• **PAGE**:
+ + +
Want a Service Pack? Ask for it!

32 Comments

Service pack 2 for SQL Server 2005 is already 11 months old. And there is still no sign of service pack 3 on the horizon. Why is that? Has Microsoft managed to release a perfect, completely bug-free product? No, of course not – with the size and complexity of a product such as SQL Server is, that will simply never happen.

There have, in fact, enormous numbers of bugs been uncovered and fixed since SP2 was released. And roughly once every two months, a so-called “cumulative update package” gets released. The last one is officially called “Cumulative update package 5 for SQL Server 2005 Service Pack 2”, or simply CU5 for friends. Quite a mouthful. But if you think that name is long, check out the list of bugs that CU5 fixes!

I think that it’s great that Microsoft now releases these cumulative update packages at regular intervals. I see them as a good addition that nicely fits in between hot-fixes for quick fixes with limited testing, only for those needing it, on one side, and fully tested service packs that are released once or at most twice per year on the other side.

Given the long list of bugs fixed in CU5, should everyone be recommended to install it, just as if it were a service pack? Well, no. Microsoft themselves advise against this. In fact, you can’t even just download and install the package; you have to “submit a request to Microsoft Online Customer Services to obtain the cumulative update package”. This quote comes directly from the Knowledge Base article for CU5, as come these further disclaimers:

“it is intended to correct only the problems that are described in this article. Apply it only to systems that are experiencing these specific problems”

“if you are not severely affected by any of these problems, we recommend that you wait for the next SQL Server 2005 service pack that contains the hotfixes in this cumulative update package”
+ + +
• **ITEMS**:
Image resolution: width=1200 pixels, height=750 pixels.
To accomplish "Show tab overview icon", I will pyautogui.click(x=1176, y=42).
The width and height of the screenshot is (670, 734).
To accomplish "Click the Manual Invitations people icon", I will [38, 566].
+ + +
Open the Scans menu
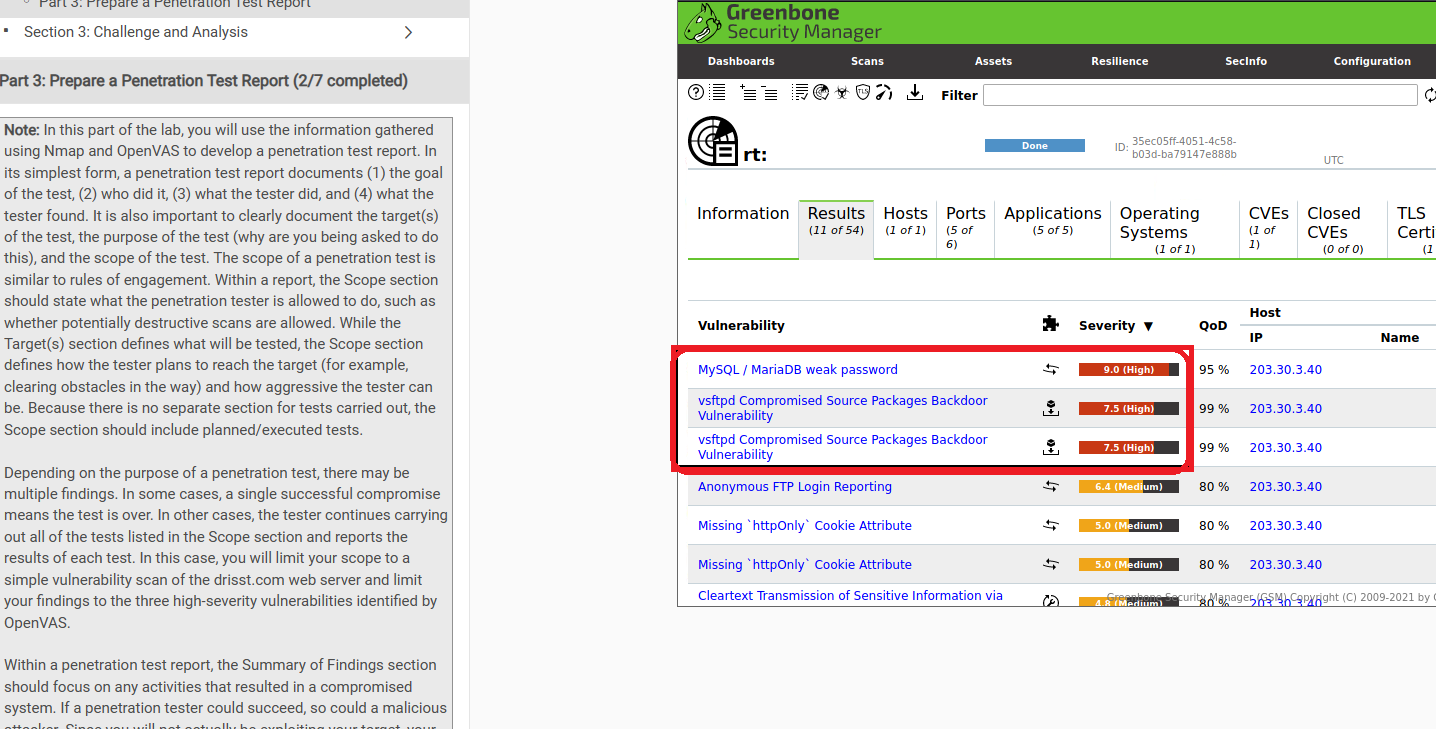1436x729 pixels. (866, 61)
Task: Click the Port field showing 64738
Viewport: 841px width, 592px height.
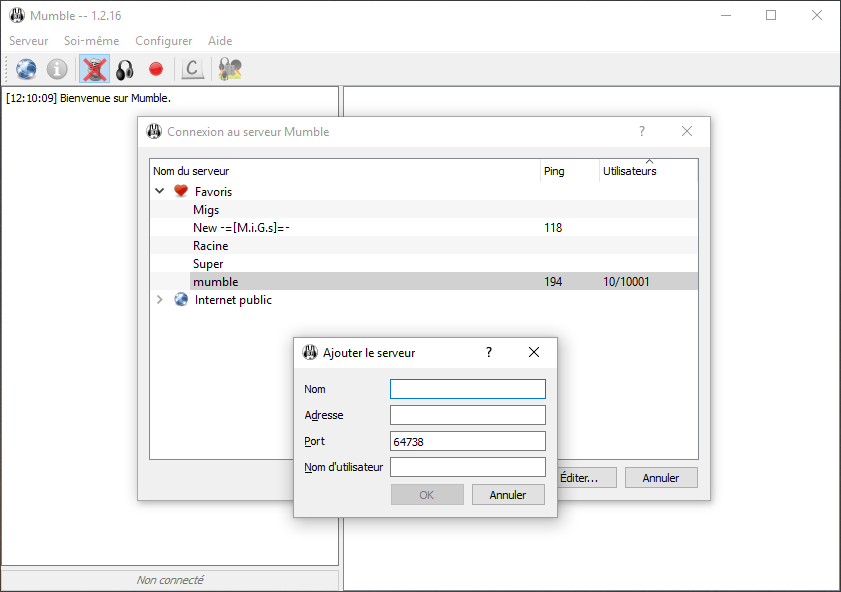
+ + +
• **WHAT IS EXPECTED**: In the SQL Server service pack post, retype everything from "Want a Service" down to "simply never happen." word for word.

• **FINISHED ANSWER**:
Want a Service Pack? Ask for it!

32 Comments

Service pack 2 for SQL Server 2005 is already 11 months old. And there is still no sign of service pack 3 on the horizon. Why is that? Has Microsoft managed to release a perfect, completely bug-free product? No, of course not – with the size and complexity of a product such as SQL Server is, that will simply never happen.